INPUT>
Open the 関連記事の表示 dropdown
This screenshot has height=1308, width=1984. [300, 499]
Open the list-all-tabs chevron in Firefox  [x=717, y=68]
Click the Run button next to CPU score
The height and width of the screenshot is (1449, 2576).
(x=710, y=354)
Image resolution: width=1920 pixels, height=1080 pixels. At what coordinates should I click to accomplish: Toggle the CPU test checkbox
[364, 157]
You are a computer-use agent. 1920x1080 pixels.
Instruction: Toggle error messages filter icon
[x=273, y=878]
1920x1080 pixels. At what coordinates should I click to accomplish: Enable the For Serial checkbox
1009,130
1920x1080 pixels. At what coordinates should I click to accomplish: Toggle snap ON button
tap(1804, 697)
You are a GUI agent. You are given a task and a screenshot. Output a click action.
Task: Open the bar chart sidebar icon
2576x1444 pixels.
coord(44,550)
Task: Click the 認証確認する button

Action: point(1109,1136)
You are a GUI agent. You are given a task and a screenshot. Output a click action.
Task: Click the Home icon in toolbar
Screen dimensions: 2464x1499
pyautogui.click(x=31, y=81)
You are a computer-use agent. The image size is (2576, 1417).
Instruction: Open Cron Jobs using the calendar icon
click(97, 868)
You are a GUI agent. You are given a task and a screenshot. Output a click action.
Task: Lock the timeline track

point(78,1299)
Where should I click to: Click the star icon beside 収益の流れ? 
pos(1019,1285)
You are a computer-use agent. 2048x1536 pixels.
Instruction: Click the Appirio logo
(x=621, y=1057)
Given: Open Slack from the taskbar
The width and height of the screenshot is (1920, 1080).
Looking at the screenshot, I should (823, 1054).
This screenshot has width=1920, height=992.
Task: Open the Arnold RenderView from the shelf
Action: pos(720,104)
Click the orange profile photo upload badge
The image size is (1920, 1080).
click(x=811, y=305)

EXERCISE DESCRIPTION> Nothing should be dropped or changed, so repeat all of the entries exactly.

COMPLETED TASK>
Open the 関連記事の表示 dropdown
This screenshot has height=1308, width=1984. [300, 499]
Open the list-all-tabs chevron in Firefox  [x=717, y=68]
Click the Run button next to CPU score
The height and width of the screenshot is (1449, 2576).
(x=710, y=354)
Image resolution: width=1920 pixels, height=1080 pixels. At what coordinates should I click to accomplish: Toggle the CPU test checkbox
[364, 157]
You are a computer-use agent. 1920x1080 pixels.
Instruction: Toggle error messages filter icon
[x=273, y=878]
1920x1080 pixels. At what coordinates should I click to accomplish: Enable the For Serial checkbox
1009,130
1920x1080 pixels. At what coordinates should I click to accomplish: Toggle snap ON button
tap(1804, 697)
You are a GUI agent. You are given a task and a screenshot. Output a click action.
Task: Open the bar chart sidebar icon
2576x1444 pixels.
coord(44,550)
Task: Click the 認証確認する button

Action: point(1109,1136)
You are a GUI agent. You are given a task and a screenshot. Output a click action.
Task: Click the Home icon in toolbar
Screen dimensions: 2464x1499
pyautogui.click(x=31, y=81)
You are a computer-use agent. The image size is (2576, 1417).
Instruction: Open Cron Jobs using the calendar icon
click(97, 868)
You are a GUI agent. You are given a task and a screenshot. Output a click action.
Task: Lock the timeline track

point(78,1299)
Where should I click to: Click the star icon beside 収益の流れ? 
pos(1019,1285)
You are a computer-use agent. 2048x1536 pixels.
Instruction: Click the Appirio logo
(x=621, y=1057)
Given: Open Slack from the taskbar
The width and height of the screenshot is (1920, 1080).
Looking at the screenshot, I should (823, 1054).
This screenshot has width=1920, height=992.
Task: Open the Arnold RenderView from the shelf
Action: pos(720,104)
Click the orange profile photo upload badge
The image size is (1920, 1080).
click(x=811, y=305)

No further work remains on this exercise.